# RECORDS SHOWN
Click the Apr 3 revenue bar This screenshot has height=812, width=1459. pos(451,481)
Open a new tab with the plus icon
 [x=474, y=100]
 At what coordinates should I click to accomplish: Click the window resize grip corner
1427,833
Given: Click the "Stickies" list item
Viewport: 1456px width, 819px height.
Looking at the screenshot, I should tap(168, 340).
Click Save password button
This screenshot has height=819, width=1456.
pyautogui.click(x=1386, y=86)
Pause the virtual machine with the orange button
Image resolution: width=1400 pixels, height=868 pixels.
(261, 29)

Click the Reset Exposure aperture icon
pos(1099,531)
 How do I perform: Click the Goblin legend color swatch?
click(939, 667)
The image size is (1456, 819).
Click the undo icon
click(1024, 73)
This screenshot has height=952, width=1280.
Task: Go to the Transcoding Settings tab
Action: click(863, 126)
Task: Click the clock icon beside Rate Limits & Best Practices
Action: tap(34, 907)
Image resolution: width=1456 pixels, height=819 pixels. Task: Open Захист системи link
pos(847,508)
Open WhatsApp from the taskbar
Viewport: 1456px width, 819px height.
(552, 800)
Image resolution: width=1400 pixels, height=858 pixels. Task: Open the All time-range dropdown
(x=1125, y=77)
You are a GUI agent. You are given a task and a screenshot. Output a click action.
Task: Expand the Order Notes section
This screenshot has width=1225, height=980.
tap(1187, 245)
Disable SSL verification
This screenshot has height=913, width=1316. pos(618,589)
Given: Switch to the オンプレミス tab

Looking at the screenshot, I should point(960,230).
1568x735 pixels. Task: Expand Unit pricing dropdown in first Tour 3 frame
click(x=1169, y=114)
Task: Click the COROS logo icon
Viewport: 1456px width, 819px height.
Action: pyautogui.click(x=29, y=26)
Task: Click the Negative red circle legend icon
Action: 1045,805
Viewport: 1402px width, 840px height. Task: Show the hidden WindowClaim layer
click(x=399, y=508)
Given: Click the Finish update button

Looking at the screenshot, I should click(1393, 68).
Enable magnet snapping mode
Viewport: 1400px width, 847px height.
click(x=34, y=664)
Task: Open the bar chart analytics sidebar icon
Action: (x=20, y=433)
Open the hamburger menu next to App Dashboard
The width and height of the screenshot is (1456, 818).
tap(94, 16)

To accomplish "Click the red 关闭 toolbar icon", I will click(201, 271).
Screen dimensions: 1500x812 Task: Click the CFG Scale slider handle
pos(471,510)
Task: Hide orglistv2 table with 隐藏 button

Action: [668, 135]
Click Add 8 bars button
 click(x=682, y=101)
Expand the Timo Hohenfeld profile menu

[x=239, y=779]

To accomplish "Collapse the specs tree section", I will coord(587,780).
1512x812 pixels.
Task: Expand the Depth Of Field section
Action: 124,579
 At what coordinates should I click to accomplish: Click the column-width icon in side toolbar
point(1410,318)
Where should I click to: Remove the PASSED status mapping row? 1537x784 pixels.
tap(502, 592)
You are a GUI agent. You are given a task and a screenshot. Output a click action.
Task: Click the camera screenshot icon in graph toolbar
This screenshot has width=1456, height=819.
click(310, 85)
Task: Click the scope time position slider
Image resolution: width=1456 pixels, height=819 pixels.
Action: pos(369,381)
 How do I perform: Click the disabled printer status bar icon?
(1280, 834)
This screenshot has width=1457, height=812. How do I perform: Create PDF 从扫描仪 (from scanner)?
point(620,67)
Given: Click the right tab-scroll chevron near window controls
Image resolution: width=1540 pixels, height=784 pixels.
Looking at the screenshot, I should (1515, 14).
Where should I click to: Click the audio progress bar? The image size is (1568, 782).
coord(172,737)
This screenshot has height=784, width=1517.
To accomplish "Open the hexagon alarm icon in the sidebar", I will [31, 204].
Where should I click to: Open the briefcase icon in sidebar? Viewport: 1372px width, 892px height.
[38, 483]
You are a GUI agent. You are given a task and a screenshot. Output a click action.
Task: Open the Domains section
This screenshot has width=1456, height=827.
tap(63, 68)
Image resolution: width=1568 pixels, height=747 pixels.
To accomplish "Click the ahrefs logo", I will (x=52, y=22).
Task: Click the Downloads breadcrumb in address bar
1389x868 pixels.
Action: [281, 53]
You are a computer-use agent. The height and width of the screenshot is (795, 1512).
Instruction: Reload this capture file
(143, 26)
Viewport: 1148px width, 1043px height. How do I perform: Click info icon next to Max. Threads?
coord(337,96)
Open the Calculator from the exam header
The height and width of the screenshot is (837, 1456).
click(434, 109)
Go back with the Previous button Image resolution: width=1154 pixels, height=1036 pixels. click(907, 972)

# TASK DIRECTIONS
Return, from the data above, each line in which the string "logo" appears.

# ANSWER BELOW
Task: Click the COROS logo icon
To accomplish "Click the ahrefs logo", I will (x=52, y=22).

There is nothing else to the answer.